Di era kecerdasan buatan (AI) yang pesat, aplikasi seperti ChatGPT dan Gemini semakin populer sebagai "teman romantis." Namun, penelitian mengungkap sisi gelap dari hubungan digital ini yang bisa berdampak buruk bagi penggunanya.
Sebuah studi menemukan bahwa individu yang berinteraksi dengan chatbot romantis cenderung merasakan kesepian dan depresi yang lebih mendalam dibandingkan mereka yang tidak menggunakan AI sebagai teman. Survei menunjukkan bahwa hampir 20% responden menggunakan chatbot AI untuk simulasi hubungan percintaan, dan angka ini lebih tinggi di kalangan dewasa muda (18-29 tahun).
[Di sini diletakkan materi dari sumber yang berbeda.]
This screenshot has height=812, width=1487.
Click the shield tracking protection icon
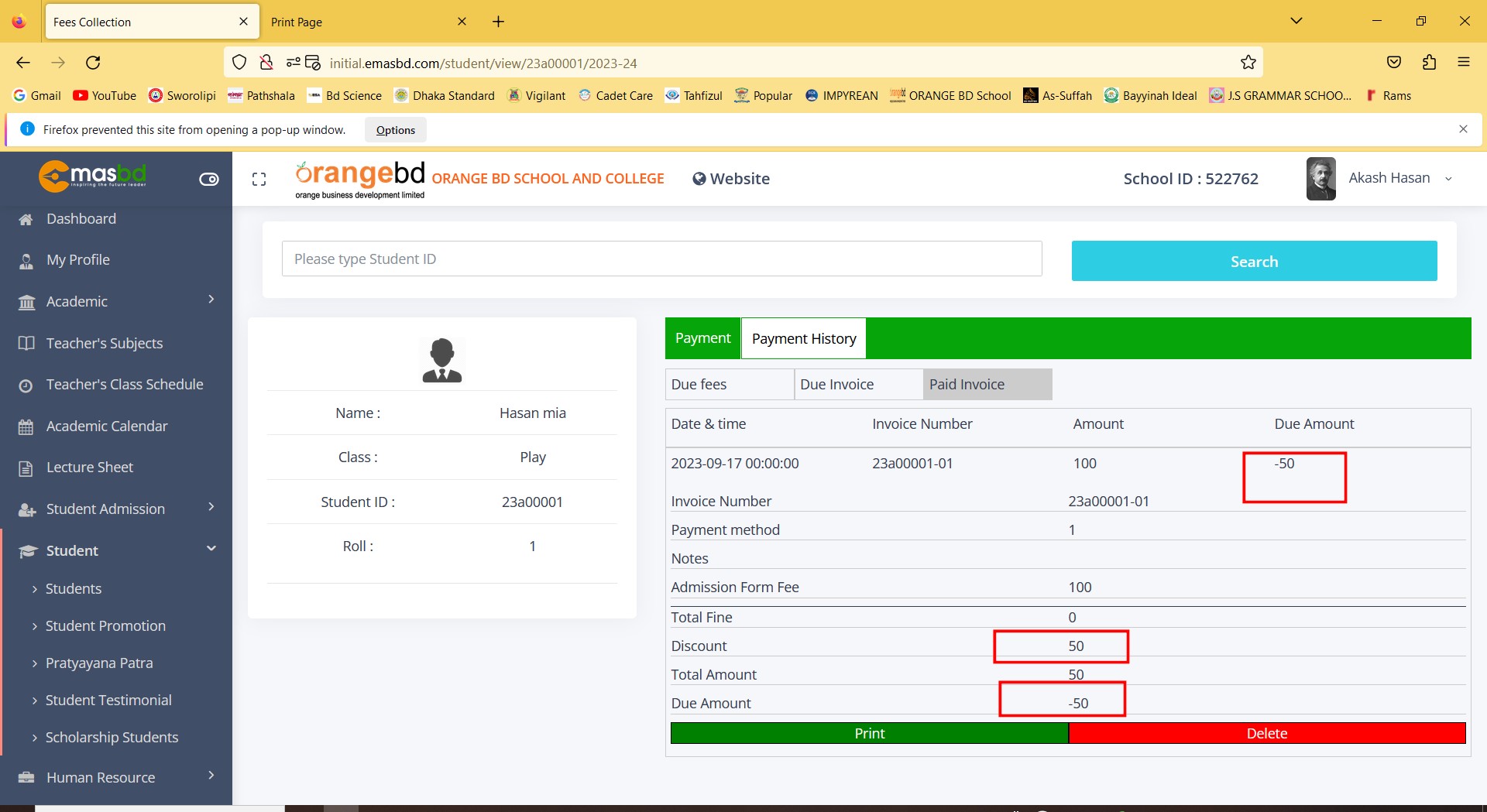pyautogui.click(x=239, y=63)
Penelitian juga mencatat bahwa sebagian responden melakukan aktivitas seksual saat berinteraksi dengan pendamping AI, dengan pria lebih banyak terlibat dalam perilaku ini dibandingkan wanita. Ironisnya, alih-alih mengisi kekosongan emosional, hubungan dengan AI justru memperburuk perasaan terisolasi. Para ahli menekankan bahwa penggunaan AI tidak membantu mengurangi kesepian, melainkan malah memperparahnya.
Kecenderungan ini tidak hanya terjadi pada orang dewasa. Lebih dari setengah anak-anak (9-17 tahun) menggunakan chatbot AI secara teratur, dan sepertiga dari mereka merasa seperti berbicara dengan teman sejati. Sebagian kecil bahkan mengaku tidak memiliki teman nyata.
Dalam kasus yang ekstrem, penggunaan chatbot secara berlebihan telah dikaitkan dengan gangguan kesehatan mental serius, seperti psikosis AI. Beberapa kasus bahkan berujung pada tragedi, termasuk bunuh diri dan tindakan kriminal.
Meskipun AI menawarkan ilusi kehangatan, hubungan dengan "kekasih digital" bukanlah solusi untuk mengatasi kesepian. Sebaliknya, teknologi ini dapat menjerumuskan penggunanya ke dalam keterasingan yang lebih dalam. Penting untuk diingat bahwa hubungan manusia yang otentik tetap menjadi kunci untuk mengatasi kesepian dan menjaga kesehatan mental.